The linearity analysis relies on the definition of a template, which is a representative repetitive structure. The user can define the template with the rectangle marker tool. When no selection is made SPIP will just create one which can cover a unit cell. Selecting a large template will provide the most robust result but requires more computation time. Smaller templates can provide more information about the linearity close to the image borders.
When a template is selected, the associated toolbar button starts the fine linearity analysis. If the unit cell has not been found earlier it will automatically be calculated by the Fourier method first. Then SPIP finds from the cross correlation the sub-pixel positions of all structures similar to the template shown in the zoom window. It will compare the positions with those predicted from the unit cell data. The differences are described as linearity errors, which are further, minimized by minimizing the sum of square errors (now in the spatial domain). The results are shown in the Linearity Correction Menu:

Consequently, we have quantified the non-linearity as well as the best-fit unit cell. Experiments have shown that this gives a better reproducibility than the faster Fourier method. However, the Fourier method is needed for getting a good initial estimate of the unit cell.

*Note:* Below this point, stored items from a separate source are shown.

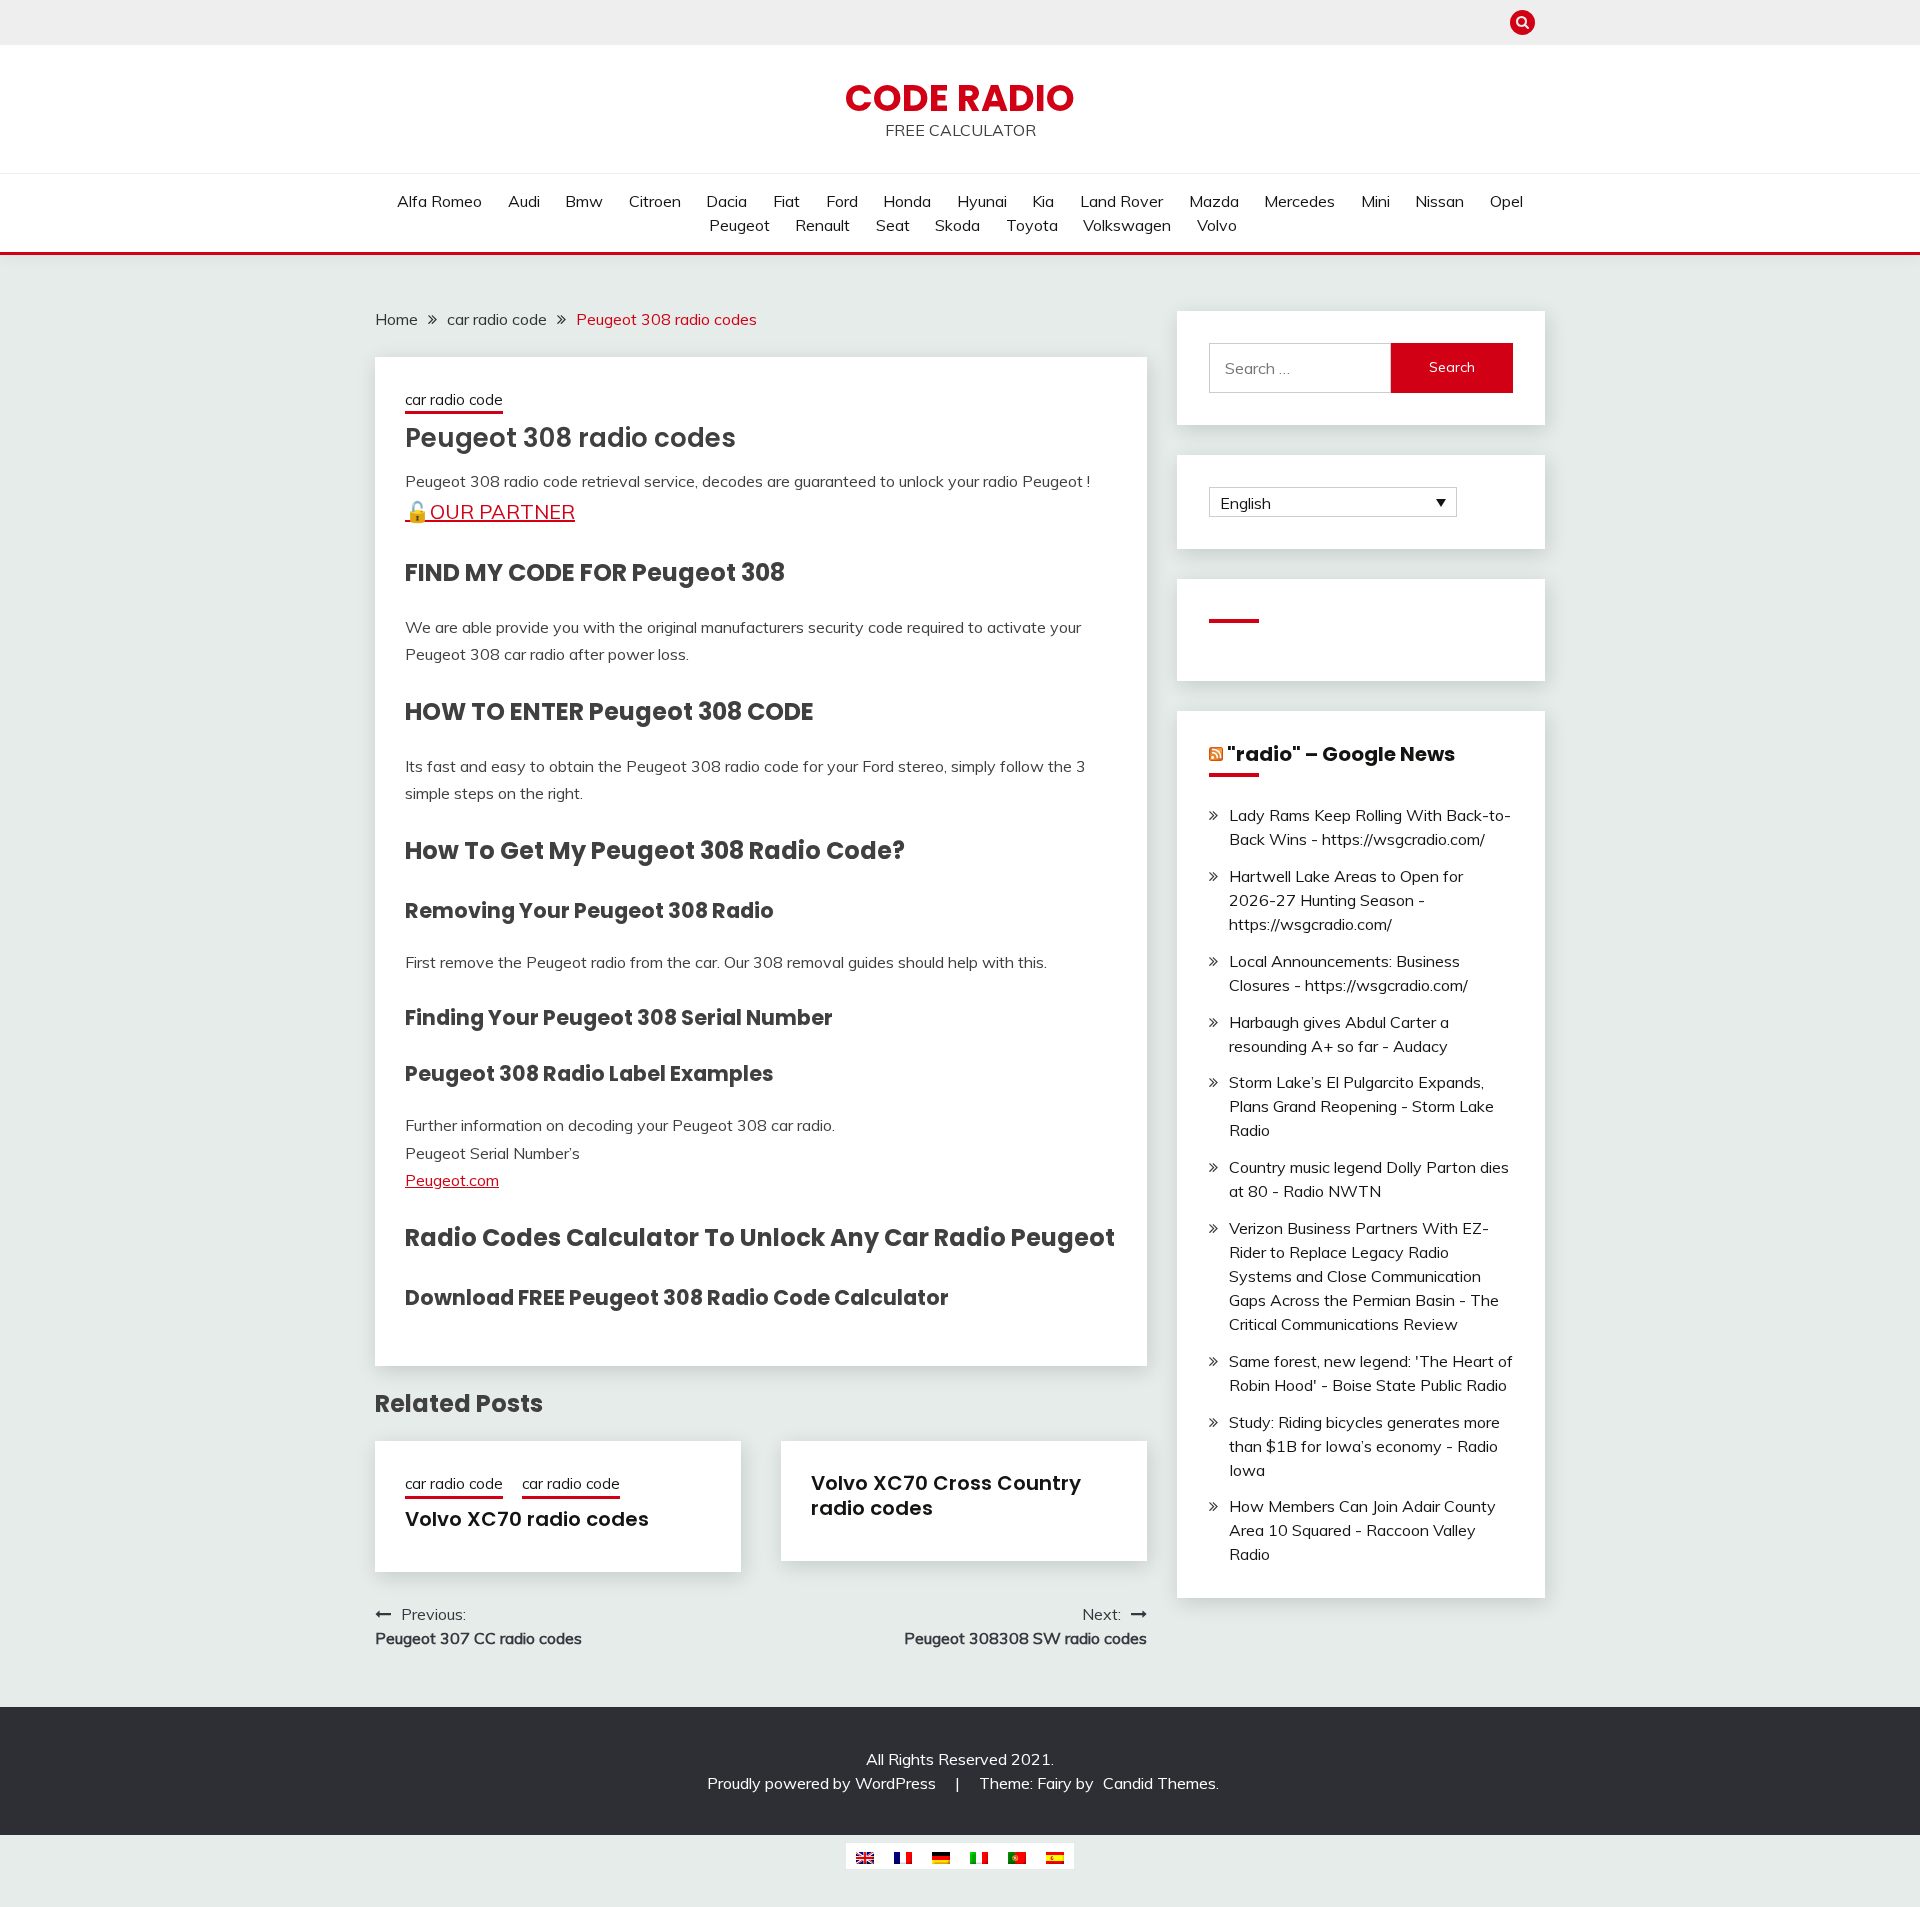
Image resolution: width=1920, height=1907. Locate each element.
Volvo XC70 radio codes (527, 1519)
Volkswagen (1127, 225)
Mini (1375, 201)
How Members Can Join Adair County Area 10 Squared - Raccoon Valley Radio (1362, 1530)
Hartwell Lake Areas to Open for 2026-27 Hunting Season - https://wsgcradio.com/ (1346, 900)
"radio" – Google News (1341, 754)
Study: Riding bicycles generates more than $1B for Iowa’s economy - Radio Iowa (1364, 1446)
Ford (842, 201)
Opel (1506, 201)
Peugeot (739, 225)
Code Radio (960, 98)
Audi (524, 201)
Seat (893, 225)
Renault (822, 225)
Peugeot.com (452, 1180)
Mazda (1214, 201)
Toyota (1032, 225)
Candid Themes (1159, 1783)
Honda (907, 201)
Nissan (1439, 201)
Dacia (726, 201)
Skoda (957, 225)
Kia (1043, 201)
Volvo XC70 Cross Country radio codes (946, 1495)
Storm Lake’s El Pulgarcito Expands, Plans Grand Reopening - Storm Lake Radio (1361, 1106)
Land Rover (1121, 201)
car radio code (454, 399)
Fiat (786, 201)
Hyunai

The overall linearity error Mean Position Error is also shown in the Linearity Correction Menu and more detailed information is written into the *.linc file.
The correction parameters are based on a third-order polynomial model of the scanning system. They describe how to resample the image. A more detailed description of the parameters is found in the reference guide. It is possible to enter your own values.
You can apply the correction parameters on the main image by clicking on the Correct button.
Recheck the linearity by clicking on New Estimate and you should observe that the correction parameters become more neutral, that the errors in the scatter diagram reduces to the sub-pixel level and that the Mean Position Error decreases.
When clicking on this button you will get a new estimation as above but without changing the current unit cell parameters. This gives you the possibility to see how sensitive the linearity analysis is to correct estimation of the unit cell.
The unit cell co-ordinates are found from a least error fit, except when the New Est, Keep Unit Cell button is used. In this case you may enter your own co-ordinates and observe how sensitive the analysis is to the unit cell co-ordinates.
The mean position error measure the combined X and Y dislocations. Regard also this as a quality measure for the combined
· Linearity of the instrument
· Uniformity of the surface structure
· Accuracy of the image processing.
The calculated correction parameters can be stored and retrieved. To apply the correction parameters to a different image you can active this menu directly from the menu bar: select ProcessingàLinearityàCorrection Menu.